When last we checked, Biviano’s still-under-construction house in Vaucluse was, well, still under construction.
That was March, some 11 years after the owners acquired and started designing their dream pile in 2014.
We’re awaiting word on whether the exclusive suburb’s most detested front yard fixture, a green port-a-loo on the Biviano/Minichiello site, might finally have been cleared away so the couple can at last take up residence and get on with the task of dreaming up schemes to pay it off.
JOINING FORCES
The name of departed ABC executive Chris Oliver-Taylor was on everyone’s lips this week as the court’s verdict on Antoinette Lattouf was finally handed down.
The man the court found to be chiefly responsible for casual presenter Lattouf’s sacking was no where to be seen on Wednesday however, having departed the ABC in February to take up a job as global director of digital content monetisation platform Totem Global.
Oliver-Taylor has landed on his feet in a role that will include international business development and company expansion.
It’s not clear meanwhile where Lattouf had landed although we were interested to learn this week that she’s signed to an influencer stable.
Stage Addiction, a company we’d not heard of until this week, is promoting the self-described “human Headline Hottie” with the inducement “Get your people to call my people etc”.
Also in the stable is Abbie Chatfield, Jess Eva and a bunch of dudes we wouldn’t recognise from Adam.
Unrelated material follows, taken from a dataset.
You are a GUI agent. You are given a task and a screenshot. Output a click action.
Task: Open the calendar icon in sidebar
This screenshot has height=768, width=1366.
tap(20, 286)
Meanwhile Lattouf has joined Lebanese-Australian journalist and sometime ABC contributor Jan Fran in a new media enterprise called Ette which is derived from the women’s names, Antoinette and JEANETTE.
TAJER TATTLE
Seven Media’s chief commercial officer, Henry Tajer, is due to wind up his role today after just six months in the chair.
According to well-placed sources Tajer has set his sights on winning the top job at ad company ooh! media.
In April that company announced that CEO Cath O’Connor was stepping down after O’Connor and the ooh! media board decided it was the right time for a leadership transition.
That followed a static year in revenue at the company to February.
This column was unable to reach Tajer for comment yesterday.
Sources claim Tajer had long lusted after the top job of Seven CEO Jeff Howard, something that may have contributed to his quickie departure.
From radio comes chatter that former Nine sales boss Michael Stephenson would be a good fit for Tajer’s soon-to-be vacant role.
Stephenson left Nine last year to move the radio company ARN as chief operating officer.
Many believe the role, as chief wrangler for a company that has tied its success to the Kyle & Jackie O show, is an ill-fit for the longtime TV executive.